■ **Stated problem**
Return each line of the data that includes the string "width", matching upper and lower case exactly.

Entries on finding words and elements:
* begin *

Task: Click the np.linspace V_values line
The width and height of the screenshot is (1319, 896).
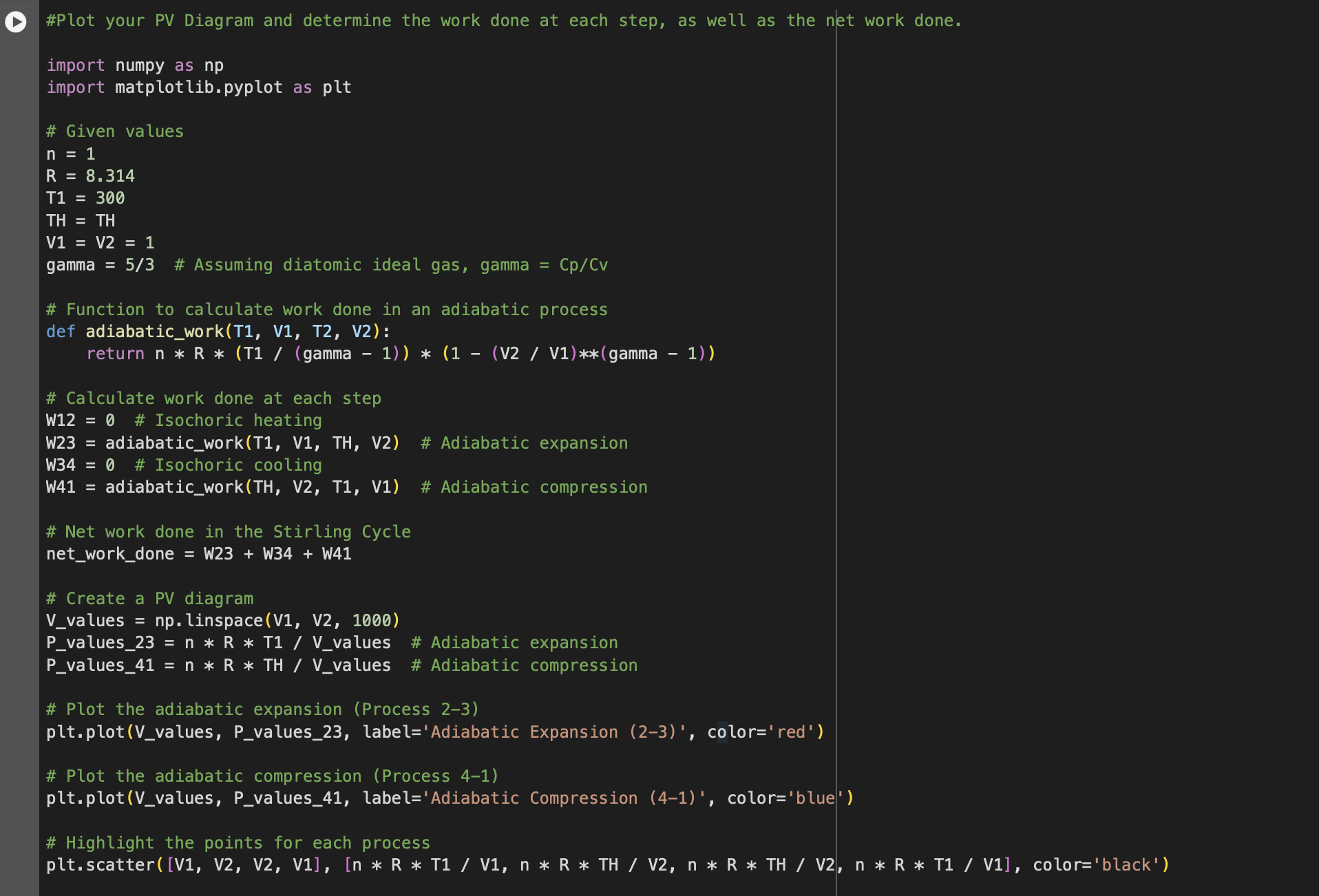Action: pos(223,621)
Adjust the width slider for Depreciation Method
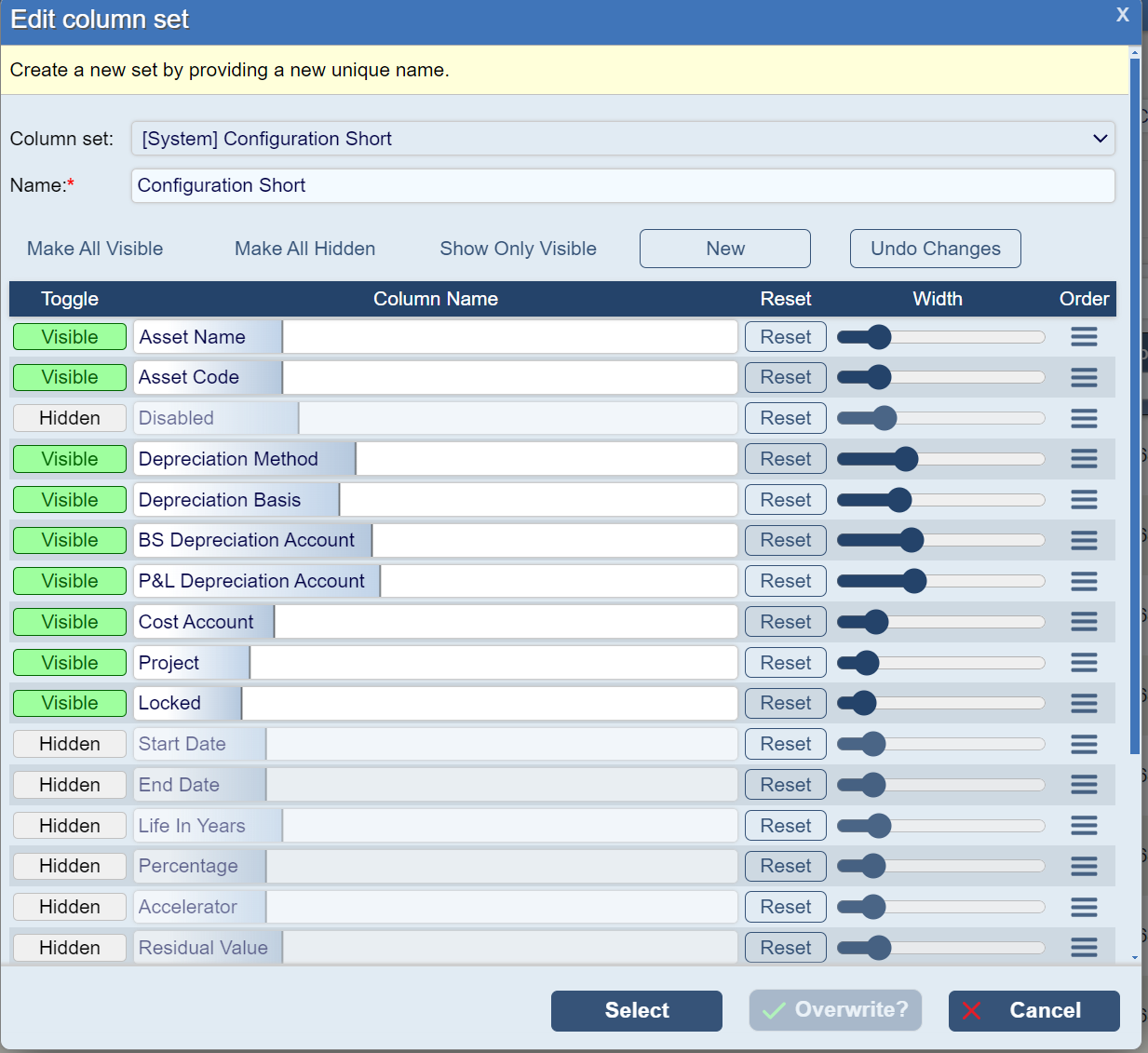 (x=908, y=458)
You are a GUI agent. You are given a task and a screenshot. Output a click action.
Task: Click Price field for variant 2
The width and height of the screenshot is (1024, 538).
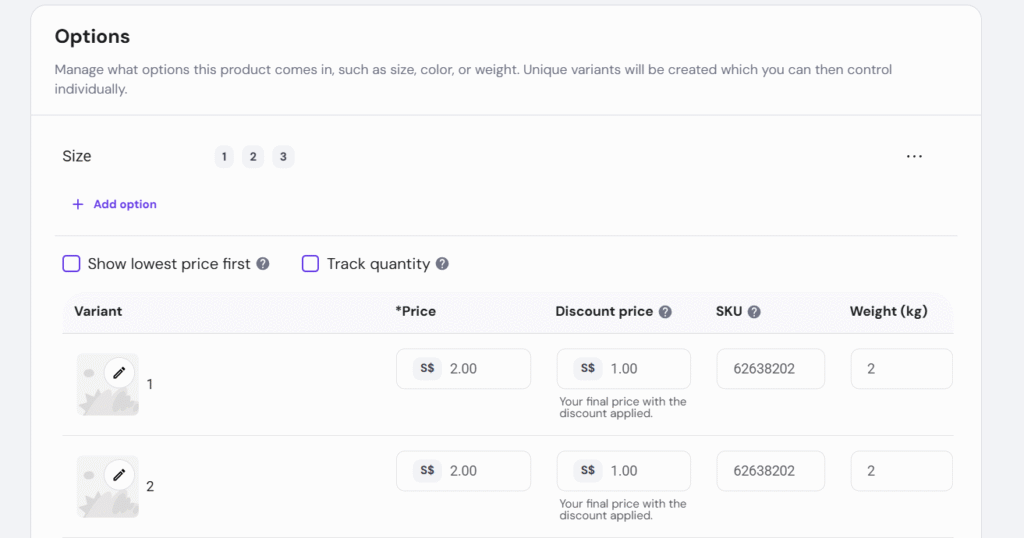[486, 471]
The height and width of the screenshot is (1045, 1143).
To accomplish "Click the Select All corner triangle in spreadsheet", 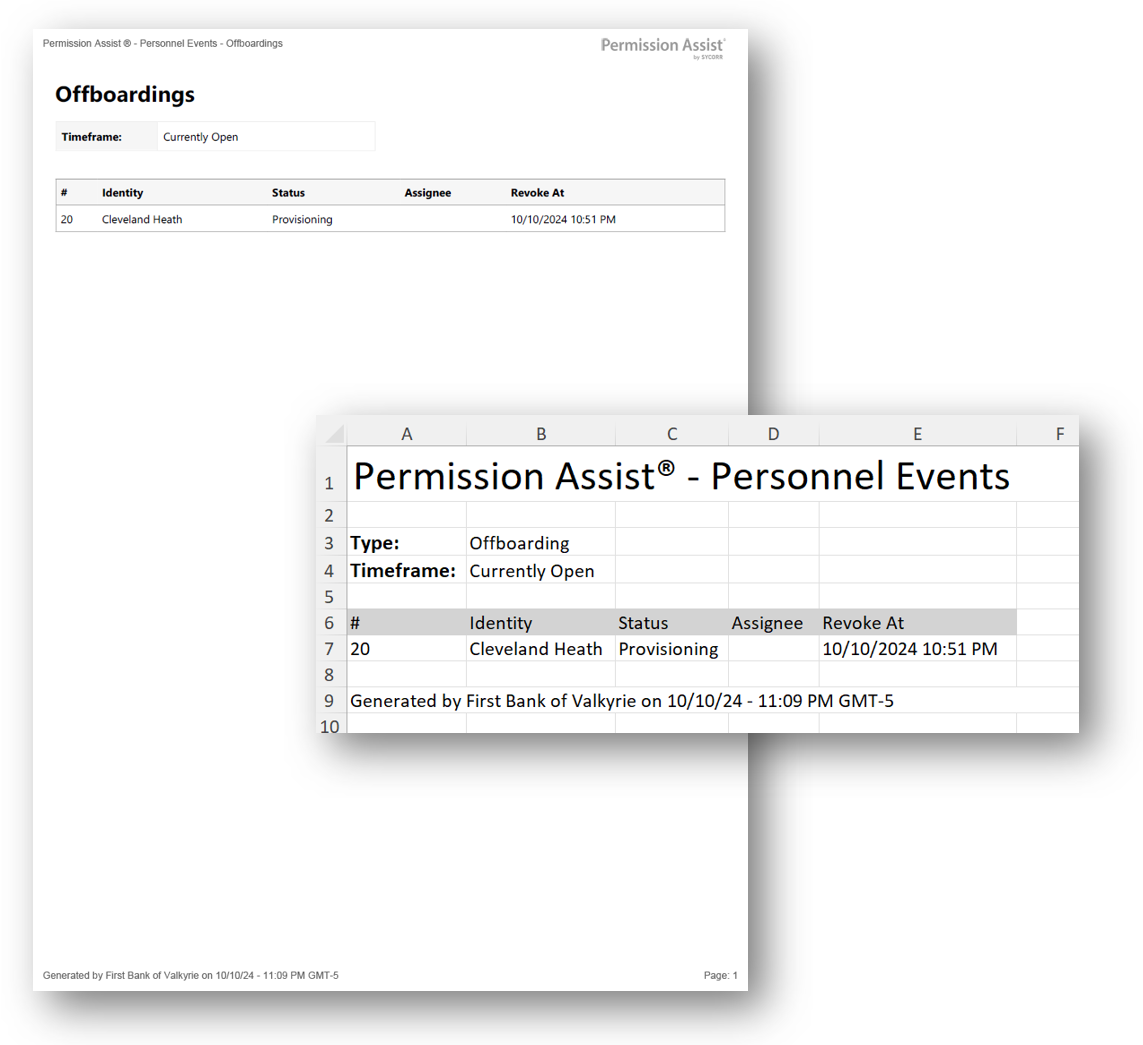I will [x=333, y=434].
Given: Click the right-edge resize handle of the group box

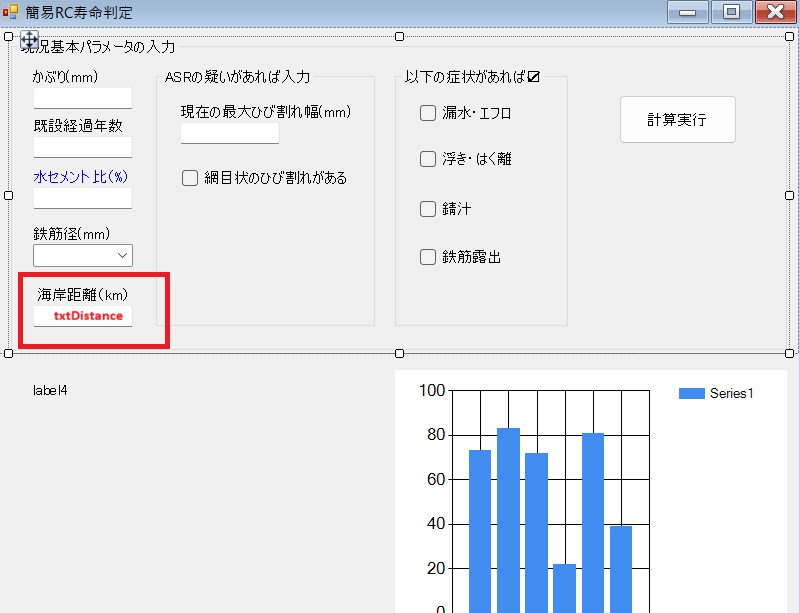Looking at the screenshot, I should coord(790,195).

* end *

■ **Full solution**
The width and height of the screenshot is (1319, 896).
Adjust the width slider for Depreciation Method
The width and height of the screenshot is (1024, 538).
The height and width of the screenshot is (1045, 1143).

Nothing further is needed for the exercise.